**TASK OBJECTIVE:** Go through the following data and transcribe exactly the stretch of lines from the one holding "Ranking de usados: VW" to the one holding "noticias (266, 1975)", both included.

**DATASET EXCERPTS:**
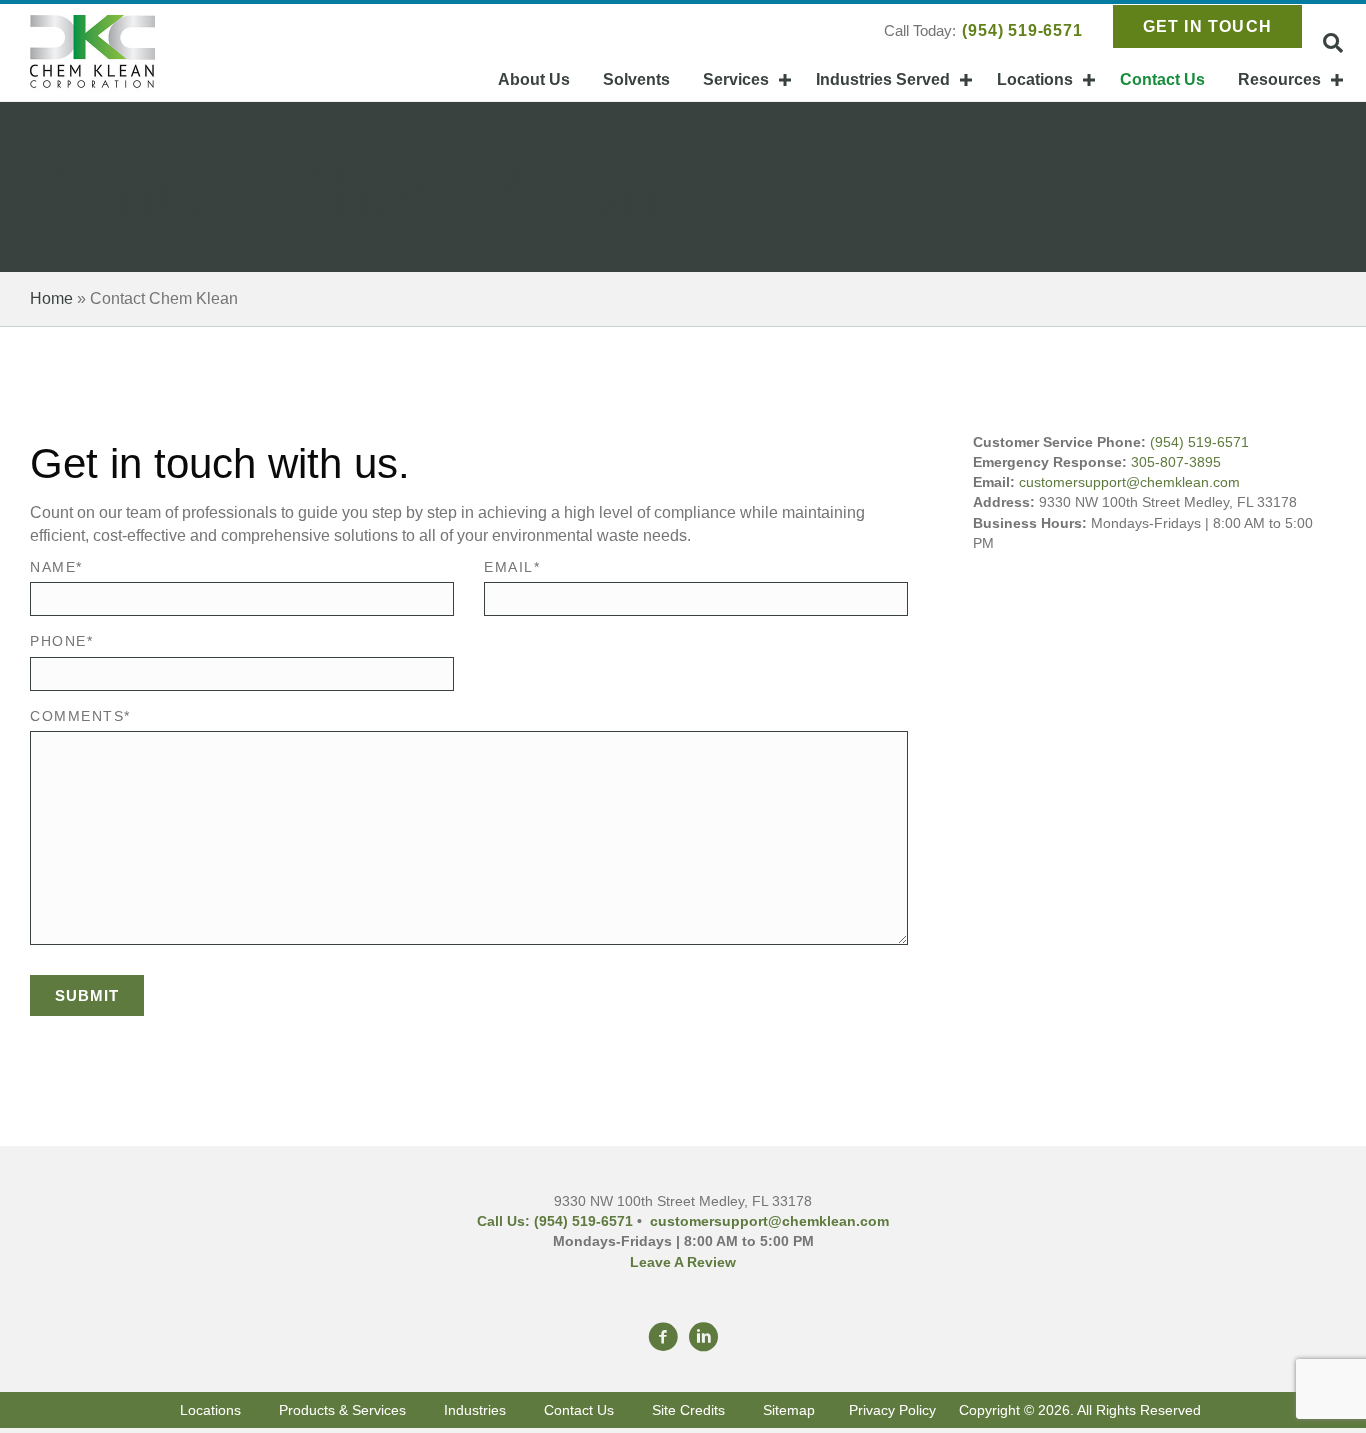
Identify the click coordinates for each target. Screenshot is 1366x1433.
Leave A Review (683, 1262)
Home (51, 298)
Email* (512, 567)
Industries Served (883, 79)
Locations (1035, 79)
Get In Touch (1207, 26)
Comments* (80, 716)
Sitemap (789, 1410)
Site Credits (692, 1410)
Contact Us (1162, 79)
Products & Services (342, 1410)
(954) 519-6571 (1022, 30)
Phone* (61, 641)
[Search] (1333, 43)
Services (736, 79)
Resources (1279, 79)
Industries (475, 1410)
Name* (56, 567)
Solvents (636, 79)
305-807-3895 (1176, 462)
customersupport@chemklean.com (1129, 482)
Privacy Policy (892, 1410)
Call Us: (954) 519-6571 (555, 1221)
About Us (534, 79)
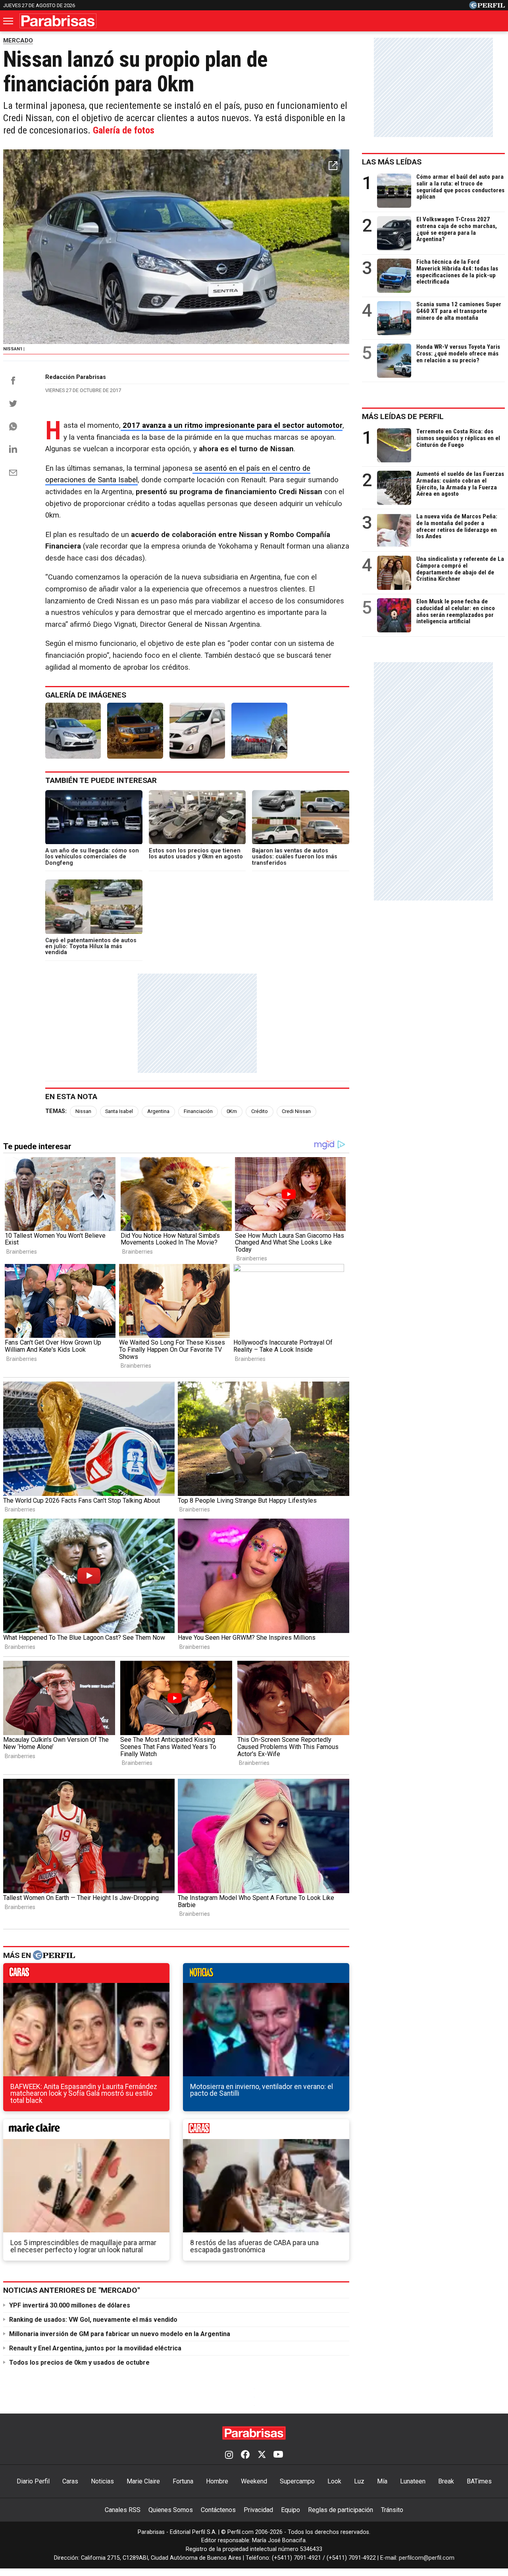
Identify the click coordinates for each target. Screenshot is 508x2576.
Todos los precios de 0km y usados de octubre (79, 2362)
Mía (382, 2481)
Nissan (83, 1111)
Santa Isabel (119, 1111)
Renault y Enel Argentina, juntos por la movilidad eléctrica (95, 2348)
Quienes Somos (170, 2510)
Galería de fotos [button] (123, 130)
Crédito (259, 1111)
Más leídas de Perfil (403, 416)
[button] (333, 166)
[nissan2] (135, 730)
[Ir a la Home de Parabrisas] (58, 20)
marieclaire (86, 2131)
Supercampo (297, 2481)
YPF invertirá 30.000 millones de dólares (69, 2305)
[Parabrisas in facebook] (245, 2455)
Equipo (290, 2510)
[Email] (13, 473)
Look (334, 2481)
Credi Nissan (296, 1111)
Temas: (56, 1111)
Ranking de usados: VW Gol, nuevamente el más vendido (93, 2319)
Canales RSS (122, 2510)
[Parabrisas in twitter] (262, 2455)
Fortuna (183, 2481)
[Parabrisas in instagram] (229, 2455)
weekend (266, 2131)
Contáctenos (218, 2510)
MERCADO (18, 40)
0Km (232, 1111)
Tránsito (392, 2510)
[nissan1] (73, 730)
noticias (266, 1975)
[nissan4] (259, 730)
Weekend (254, 2481)
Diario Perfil (33, 2481)
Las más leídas (391, 161)
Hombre (217, 2481)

**YOUR SOLUTION:**
Ranking de usados: VW Gol, nuevamente el más vendido (93, 2319)
Canales RSS (122, 2510)
[Parabrisas in twitter] (262, 2455)
Fortuna (183, 2481)
[Parabrisas in instagram] (229, 2455)
weekend (266, 2131)
Contáctenos (218, 2510)
MERCADO (18, 40)
0Km (232, 1111)
Tránsito (392, 2510)
[nissan1] (73, 730)
noticias (266, 1975)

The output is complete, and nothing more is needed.